Historically, all browsers and browser plugins were designed simply to excel at displaying several common types of web content, and to be tolerant of any mistakes made by website owners. In the days of static HTML and simple web applications, giving the owner of the domain authoritative control over how the content is displayed wasn’t of any importance.

It wasn’t until the mid-2000s that we started to notice a problem: a clever attacker could manipulate the browser into interpreting seemingly harmless images or text documents as HTML, Java, or Flash—thus gaining the ability to execute malicious scripts in the security context of the application displaying these documents (essentially, a cross-site scripting flaw). For all the increasingly sensitive web applications, this was very bad news.

During the past few years, modern browsers began to improve. For example, the browser vendors limited the amount of second-guessing performed on text documents, certain types of images, and unknown MIME types. However, there are many standards-enshrined design decisions—such as ignoring MIME information on any content loaded through <object> , <embed> , or <applet> —that are much more difficult to fix; these practices may lead to vulnerabilities similar to the GIFAR bug.

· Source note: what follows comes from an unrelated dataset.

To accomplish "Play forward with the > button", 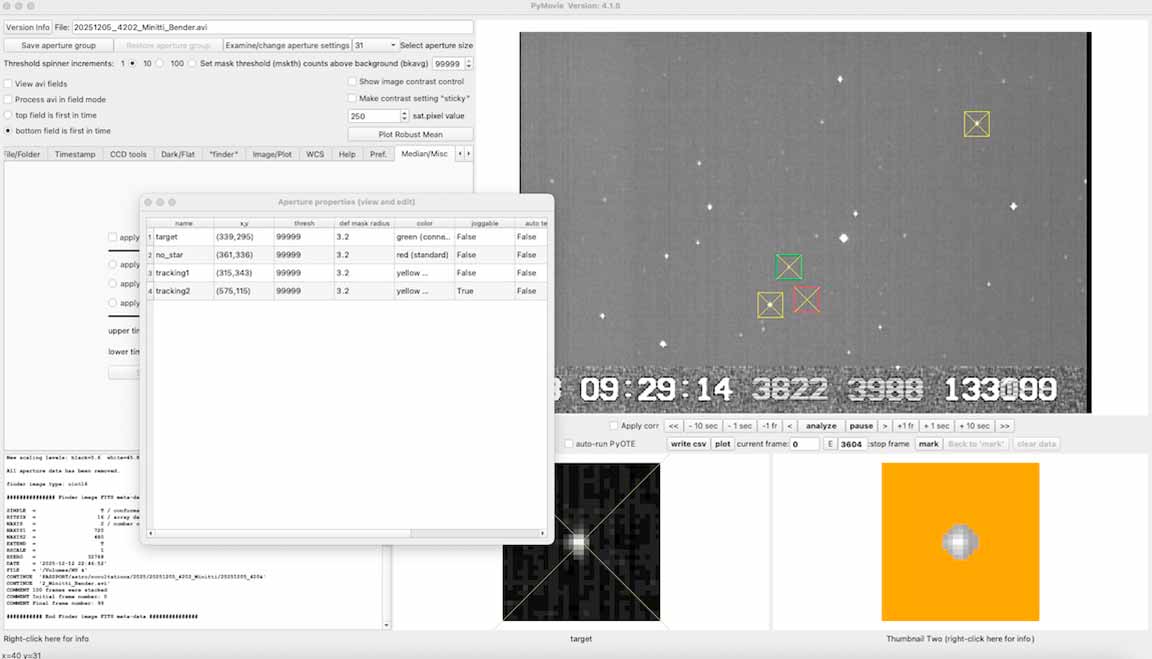I will pyautogui.click(x=885, y=426).
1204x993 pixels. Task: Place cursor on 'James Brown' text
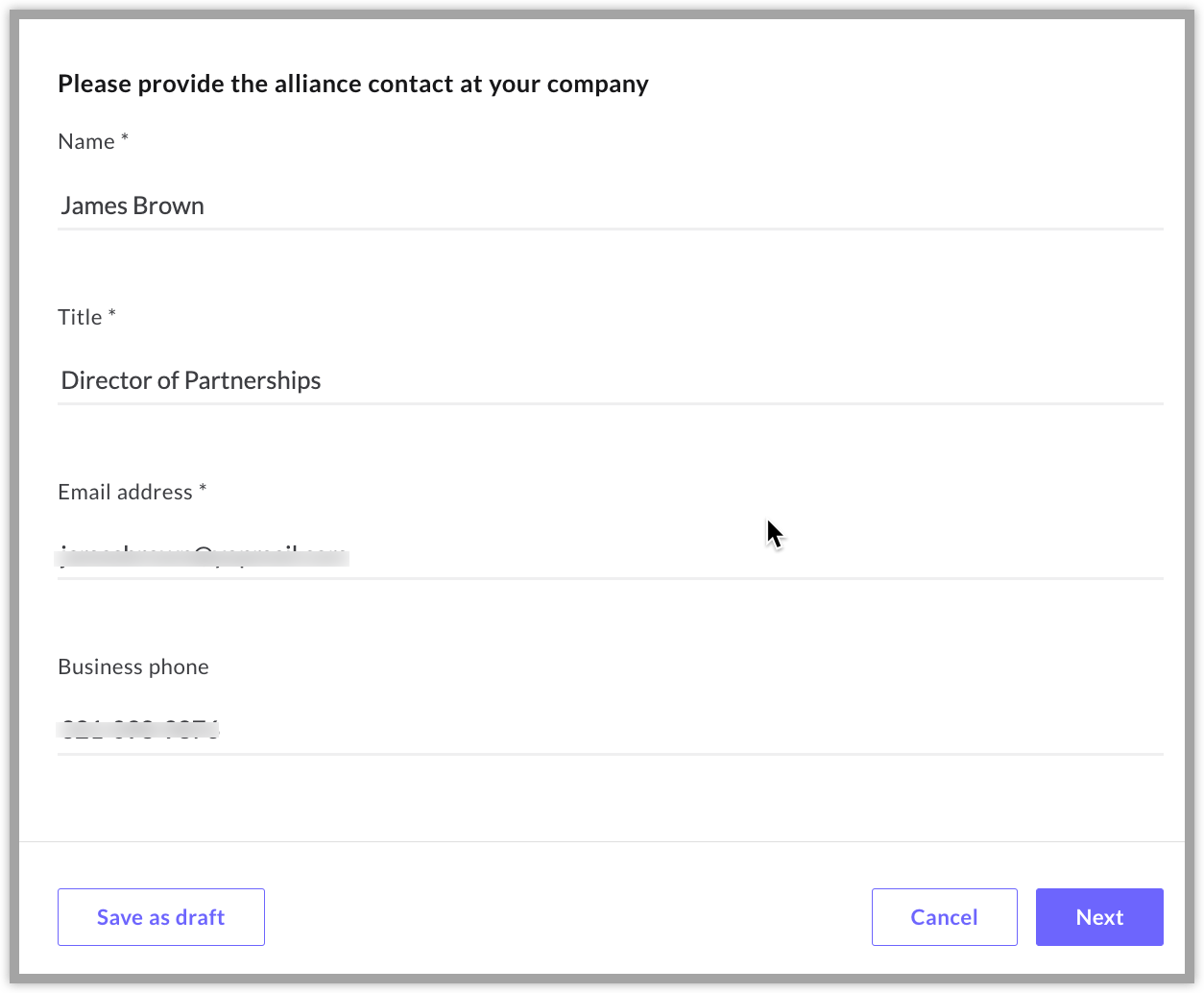(132, 206)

Google’s security team played an active role in investigating and remediating many content sniffing vulnerabilities during this period. In fact, many of the enforcement proposals were first prototyped in Chrome. Even still, the overall progress is slow; for every resolved problem, researchers discover a previously unknown flaw in another browser mechanism. Two recent examples are the Byte Order Mark (BOM) vulnerability reported to us by Masato Kinugawa, or the MHTML attacks that we have seen happening in the wild.

For a while, we focused on content sanitization as a possible workaround - but in many cases, we found it to be insufficient. For example, Aleksandr Dobkin managed to construct a purely alphanumeric Flash applet, and in our internal work the Google security team created images that can be forced to include a particular plaintext string in their body, after being scrubbed and recoded in a deterministic way.

In the end, we reacted to this raft of content hosting problems by placing some of the high-risk content in separate, isolated web origins—most commonly * There, the “sandboxed” files pose virtually no threat to the applications themselves, or to authentication cookies. For public content, that’s all we need: we may use random or user-specific subdomains, depending on the degree of isolation required between unrelated documents, but otherwise the solution just works.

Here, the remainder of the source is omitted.